As previous research has found, of the seven objects nearest to our solar system, three are rare types of brown dwarfs. The rest are normal stars: red dwarfs Proxima Centauri and Barnard's Star, and Sun-like stars Alpha Centauri A and B.
"If you were to put the Sun at a random place within our 3-D map and you were to ask, "Typically, what do its neighbors look like?" We find that they would look very different from what our actual neighbors are," said Aaron Meisner, assistant scientist at the National Science Foundation's NOIRLab and co-author of the study.
So, is the Sun in an unusually diverse cosmic neighborhood, or is it just that nearby Y dwarfs are easiest to spot? Astronomers will need to investigate further to find out.
Some of these L, T, and Y dwarfs have masses and temperatures similar to exoplanets—planets beyond our solar system. Getting details about distant planets can be challenging because if they orbit other stars, starlight is a lot brighter than the planet. Since brown dwarfs in this study do not orbit stars, a telescope does not have to subtract starlight to look at them. This makes brown dwarfs a new kind of laboratory for understanding exoplanets.

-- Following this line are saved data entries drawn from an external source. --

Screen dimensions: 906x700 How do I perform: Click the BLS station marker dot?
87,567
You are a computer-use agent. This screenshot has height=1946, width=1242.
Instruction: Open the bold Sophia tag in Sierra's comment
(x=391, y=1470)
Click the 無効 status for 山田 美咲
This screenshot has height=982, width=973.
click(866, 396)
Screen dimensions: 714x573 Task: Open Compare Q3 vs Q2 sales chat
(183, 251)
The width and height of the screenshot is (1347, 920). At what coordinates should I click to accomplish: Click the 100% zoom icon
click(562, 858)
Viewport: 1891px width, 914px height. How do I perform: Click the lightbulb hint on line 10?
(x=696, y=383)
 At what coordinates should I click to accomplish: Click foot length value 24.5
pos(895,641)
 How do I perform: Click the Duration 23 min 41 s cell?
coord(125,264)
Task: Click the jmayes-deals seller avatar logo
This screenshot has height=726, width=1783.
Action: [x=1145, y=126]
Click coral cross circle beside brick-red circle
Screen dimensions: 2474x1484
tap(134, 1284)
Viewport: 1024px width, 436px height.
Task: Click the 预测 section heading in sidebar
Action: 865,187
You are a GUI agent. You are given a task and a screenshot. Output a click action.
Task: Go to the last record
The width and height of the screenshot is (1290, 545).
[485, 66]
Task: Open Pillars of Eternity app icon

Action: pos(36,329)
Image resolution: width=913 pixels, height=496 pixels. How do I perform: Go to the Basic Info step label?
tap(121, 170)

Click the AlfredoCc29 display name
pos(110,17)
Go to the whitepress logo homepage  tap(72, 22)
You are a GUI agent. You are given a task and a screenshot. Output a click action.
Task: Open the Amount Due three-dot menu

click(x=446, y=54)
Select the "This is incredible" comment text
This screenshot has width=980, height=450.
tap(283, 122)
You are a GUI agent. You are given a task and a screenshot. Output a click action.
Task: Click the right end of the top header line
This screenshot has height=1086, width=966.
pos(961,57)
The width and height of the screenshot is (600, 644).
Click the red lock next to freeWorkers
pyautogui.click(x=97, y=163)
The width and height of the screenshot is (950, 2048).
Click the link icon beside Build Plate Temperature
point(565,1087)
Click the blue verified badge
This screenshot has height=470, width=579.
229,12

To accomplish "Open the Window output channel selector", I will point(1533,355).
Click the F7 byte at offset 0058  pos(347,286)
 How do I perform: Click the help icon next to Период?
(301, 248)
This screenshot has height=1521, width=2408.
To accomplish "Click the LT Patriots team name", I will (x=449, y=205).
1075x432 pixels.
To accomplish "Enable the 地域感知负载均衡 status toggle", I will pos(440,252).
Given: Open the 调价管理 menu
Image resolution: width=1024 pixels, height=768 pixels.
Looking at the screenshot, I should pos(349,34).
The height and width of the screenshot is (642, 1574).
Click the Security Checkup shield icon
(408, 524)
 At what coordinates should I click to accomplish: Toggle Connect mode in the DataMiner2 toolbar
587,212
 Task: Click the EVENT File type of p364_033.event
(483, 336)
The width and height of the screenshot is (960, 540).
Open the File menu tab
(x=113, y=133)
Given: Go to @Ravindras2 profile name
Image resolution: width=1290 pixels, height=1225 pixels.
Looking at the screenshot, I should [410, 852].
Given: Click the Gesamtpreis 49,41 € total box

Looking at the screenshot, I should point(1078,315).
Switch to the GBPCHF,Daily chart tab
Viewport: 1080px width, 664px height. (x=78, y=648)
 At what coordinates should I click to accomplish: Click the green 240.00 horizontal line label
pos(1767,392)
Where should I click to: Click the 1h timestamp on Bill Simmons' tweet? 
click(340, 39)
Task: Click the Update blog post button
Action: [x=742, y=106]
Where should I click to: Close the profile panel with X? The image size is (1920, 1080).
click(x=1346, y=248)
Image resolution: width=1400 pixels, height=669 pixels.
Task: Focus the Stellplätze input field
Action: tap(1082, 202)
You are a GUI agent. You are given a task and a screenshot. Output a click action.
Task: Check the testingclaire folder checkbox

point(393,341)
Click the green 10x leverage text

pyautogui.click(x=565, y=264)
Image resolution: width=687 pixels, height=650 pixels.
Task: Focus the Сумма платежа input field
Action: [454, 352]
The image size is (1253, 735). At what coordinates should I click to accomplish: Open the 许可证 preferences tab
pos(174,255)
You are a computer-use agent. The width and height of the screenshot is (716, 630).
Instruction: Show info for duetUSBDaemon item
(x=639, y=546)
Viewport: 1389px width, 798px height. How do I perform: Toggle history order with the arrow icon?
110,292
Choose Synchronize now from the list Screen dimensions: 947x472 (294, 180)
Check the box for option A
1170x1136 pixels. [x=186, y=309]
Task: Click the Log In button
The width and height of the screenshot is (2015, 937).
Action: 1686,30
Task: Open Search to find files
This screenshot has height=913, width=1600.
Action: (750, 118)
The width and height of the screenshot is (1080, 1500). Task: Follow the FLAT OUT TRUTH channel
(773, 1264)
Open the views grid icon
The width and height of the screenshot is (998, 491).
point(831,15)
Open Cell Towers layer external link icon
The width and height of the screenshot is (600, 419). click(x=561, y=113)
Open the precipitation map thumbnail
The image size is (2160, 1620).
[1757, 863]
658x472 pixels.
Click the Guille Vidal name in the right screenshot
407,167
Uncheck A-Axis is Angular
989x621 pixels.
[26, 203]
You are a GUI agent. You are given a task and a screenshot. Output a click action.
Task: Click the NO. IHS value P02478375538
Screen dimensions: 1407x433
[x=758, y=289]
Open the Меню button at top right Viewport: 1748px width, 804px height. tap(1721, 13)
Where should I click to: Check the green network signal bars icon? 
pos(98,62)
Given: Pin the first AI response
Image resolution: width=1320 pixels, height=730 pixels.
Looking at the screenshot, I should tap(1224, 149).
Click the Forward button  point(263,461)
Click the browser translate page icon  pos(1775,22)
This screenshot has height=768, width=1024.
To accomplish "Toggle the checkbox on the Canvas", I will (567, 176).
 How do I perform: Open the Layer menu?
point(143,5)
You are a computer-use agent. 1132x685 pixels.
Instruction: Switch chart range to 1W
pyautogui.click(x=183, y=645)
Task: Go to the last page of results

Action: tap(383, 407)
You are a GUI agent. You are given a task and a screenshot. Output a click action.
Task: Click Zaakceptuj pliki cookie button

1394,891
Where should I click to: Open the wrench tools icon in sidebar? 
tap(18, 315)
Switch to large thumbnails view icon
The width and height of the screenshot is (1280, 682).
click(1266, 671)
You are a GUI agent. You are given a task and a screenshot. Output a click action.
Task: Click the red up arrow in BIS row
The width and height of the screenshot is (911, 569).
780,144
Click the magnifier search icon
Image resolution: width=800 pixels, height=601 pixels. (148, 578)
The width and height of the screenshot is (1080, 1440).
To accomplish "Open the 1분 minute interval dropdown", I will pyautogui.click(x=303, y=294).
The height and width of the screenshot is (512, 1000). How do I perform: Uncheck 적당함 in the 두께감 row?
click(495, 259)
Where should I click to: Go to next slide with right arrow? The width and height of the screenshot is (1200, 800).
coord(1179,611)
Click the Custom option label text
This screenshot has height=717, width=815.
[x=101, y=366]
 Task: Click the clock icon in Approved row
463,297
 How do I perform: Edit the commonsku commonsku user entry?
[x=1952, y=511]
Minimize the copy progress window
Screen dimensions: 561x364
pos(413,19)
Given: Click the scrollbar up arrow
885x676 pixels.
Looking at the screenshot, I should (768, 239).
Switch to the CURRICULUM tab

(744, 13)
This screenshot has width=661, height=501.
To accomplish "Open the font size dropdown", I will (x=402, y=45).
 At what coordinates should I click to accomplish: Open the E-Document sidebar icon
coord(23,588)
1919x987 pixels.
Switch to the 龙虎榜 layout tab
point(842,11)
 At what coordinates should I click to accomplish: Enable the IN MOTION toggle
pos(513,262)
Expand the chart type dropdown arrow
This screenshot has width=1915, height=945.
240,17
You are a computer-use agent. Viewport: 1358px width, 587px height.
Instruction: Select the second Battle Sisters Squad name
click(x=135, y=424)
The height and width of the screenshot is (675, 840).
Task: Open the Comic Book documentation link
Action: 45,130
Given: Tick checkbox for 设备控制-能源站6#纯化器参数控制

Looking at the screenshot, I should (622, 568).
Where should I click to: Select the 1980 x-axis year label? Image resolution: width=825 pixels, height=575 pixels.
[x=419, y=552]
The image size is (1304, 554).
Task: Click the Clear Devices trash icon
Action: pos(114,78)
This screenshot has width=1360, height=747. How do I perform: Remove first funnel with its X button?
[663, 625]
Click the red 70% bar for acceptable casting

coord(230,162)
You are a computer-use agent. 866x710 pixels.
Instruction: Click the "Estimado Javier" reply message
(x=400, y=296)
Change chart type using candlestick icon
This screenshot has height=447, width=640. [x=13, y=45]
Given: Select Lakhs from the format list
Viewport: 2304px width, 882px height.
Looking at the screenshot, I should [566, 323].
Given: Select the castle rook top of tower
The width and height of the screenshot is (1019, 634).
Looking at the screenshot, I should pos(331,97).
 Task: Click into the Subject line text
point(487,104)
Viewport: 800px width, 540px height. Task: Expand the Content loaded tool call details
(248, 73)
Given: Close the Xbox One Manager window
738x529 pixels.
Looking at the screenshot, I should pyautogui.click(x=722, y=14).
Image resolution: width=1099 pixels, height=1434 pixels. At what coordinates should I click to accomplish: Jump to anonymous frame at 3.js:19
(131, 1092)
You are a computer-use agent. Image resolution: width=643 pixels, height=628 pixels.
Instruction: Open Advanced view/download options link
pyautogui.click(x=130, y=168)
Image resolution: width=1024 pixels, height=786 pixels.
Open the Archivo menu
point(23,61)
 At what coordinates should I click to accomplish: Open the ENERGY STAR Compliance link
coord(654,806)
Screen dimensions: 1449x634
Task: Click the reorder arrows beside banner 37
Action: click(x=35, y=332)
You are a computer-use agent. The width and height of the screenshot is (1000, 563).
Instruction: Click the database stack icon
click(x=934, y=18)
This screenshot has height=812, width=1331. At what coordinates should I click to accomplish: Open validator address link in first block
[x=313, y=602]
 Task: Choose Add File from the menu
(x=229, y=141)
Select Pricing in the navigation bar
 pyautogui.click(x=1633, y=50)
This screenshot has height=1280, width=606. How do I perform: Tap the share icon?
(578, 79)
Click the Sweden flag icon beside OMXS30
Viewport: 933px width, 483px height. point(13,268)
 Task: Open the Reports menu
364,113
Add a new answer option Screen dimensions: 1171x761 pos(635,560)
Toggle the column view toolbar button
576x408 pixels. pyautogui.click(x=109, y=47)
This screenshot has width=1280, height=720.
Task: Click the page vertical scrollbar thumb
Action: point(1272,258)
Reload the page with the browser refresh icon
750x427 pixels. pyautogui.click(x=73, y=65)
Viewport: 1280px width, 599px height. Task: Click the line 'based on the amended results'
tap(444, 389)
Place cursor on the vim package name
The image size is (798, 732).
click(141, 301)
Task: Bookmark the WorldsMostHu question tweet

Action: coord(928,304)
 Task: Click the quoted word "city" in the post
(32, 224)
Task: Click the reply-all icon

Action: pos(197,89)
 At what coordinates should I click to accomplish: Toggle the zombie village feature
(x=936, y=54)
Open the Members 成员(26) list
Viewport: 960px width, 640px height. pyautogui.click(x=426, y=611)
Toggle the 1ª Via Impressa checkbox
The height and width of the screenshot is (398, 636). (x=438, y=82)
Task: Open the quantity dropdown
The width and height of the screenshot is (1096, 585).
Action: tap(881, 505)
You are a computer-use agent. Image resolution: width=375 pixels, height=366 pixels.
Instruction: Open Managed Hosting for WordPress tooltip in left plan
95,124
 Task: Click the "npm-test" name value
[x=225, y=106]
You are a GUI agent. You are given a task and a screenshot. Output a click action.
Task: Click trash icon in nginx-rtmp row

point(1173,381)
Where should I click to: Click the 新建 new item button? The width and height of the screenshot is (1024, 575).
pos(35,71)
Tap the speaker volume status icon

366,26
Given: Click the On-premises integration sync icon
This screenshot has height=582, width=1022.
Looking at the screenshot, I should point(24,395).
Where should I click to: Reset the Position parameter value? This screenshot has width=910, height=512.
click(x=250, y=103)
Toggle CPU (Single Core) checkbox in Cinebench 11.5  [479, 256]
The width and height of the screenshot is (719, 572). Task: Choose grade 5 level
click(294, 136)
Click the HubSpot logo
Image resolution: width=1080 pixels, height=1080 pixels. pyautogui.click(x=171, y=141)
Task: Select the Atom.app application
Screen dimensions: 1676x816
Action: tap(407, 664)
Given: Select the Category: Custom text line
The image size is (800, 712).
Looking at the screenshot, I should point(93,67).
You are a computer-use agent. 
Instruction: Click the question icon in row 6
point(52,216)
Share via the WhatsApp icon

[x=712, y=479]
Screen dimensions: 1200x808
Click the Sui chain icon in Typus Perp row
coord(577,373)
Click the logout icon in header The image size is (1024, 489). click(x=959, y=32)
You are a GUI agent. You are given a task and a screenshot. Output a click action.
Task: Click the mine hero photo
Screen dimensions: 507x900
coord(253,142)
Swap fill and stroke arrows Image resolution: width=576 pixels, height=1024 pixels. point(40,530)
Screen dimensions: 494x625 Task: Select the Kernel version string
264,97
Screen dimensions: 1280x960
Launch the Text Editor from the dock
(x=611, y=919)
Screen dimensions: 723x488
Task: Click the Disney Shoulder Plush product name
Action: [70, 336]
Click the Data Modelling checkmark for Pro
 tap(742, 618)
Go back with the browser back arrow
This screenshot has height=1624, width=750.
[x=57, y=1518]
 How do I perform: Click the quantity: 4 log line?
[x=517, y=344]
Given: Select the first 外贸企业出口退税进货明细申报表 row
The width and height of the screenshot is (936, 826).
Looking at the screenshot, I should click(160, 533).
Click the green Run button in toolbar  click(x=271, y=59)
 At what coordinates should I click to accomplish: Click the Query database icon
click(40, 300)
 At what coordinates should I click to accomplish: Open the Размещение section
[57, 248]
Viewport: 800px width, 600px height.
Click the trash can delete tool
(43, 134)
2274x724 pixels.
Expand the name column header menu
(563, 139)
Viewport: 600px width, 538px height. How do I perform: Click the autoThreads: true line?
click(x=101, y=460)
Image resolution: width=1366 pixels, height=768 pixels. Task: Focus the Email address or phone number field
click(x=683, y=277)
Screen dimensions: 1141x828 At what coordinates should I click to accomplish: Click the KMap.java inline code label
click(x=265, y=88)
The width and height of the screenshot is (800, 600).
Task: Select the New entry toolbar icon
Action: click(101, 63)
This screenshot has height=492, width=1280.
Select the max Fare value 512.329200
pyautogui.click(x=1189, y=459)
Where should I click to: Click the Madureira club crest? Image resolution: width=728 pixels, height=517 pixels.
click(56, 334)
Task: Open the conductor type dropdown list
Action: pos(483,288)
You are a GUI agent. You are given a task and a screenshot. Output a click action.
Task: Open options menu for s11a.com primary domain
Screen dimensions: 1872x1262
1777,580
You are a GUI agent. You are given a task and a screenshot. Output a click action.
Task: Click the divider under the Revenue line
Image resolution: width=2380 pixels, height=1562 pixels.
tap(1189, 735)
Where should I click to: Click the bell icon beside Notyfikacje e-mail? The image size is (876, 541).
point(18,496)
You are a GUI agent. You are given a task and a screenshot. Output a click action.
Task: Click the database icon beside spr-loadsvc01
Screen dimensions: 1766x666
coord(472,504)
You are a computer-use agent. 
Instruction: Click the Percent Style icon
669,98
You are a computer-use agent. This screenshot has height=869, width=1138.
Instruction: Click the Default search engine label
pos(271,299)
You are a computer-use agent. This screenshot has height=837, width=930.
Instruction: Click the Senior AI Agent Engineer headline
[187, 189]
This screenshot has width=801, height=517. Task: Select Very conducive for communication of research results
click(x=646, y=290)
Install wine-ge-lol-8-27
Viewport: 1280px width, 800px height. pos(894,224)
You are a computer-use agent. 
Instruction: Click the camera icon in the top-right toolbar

Scientists will learn even more about brown dwarfs with NASA's forthcoming James Webb Space Telescope, which will examine these mysterious objects in detail in infrared light. NASA's upcoming SPHEREx mission, which will be an all-sky infrared survey, also presents new opportunities to characterize more brown dwarfs.
The Backyard Worlds: Planet 9 project is ongoing and open to anyone worldwide who wants to join the quest to find more mysterious objects in spacecraft data. In addition to a total of about 3,000 brown dwarfs, volunteers have helped find the oldest, coldest white dwarf surrounded by a disk of debris.
"I enjoy this project because the objects that we send to the researchers might get observed with a big telescope," said Melina Thévenot, a citizen scientist in Germany who is listed as a co-author of the new study. "I think we volunteers can really see the fruits of our efforts with this project and the publications by the science team."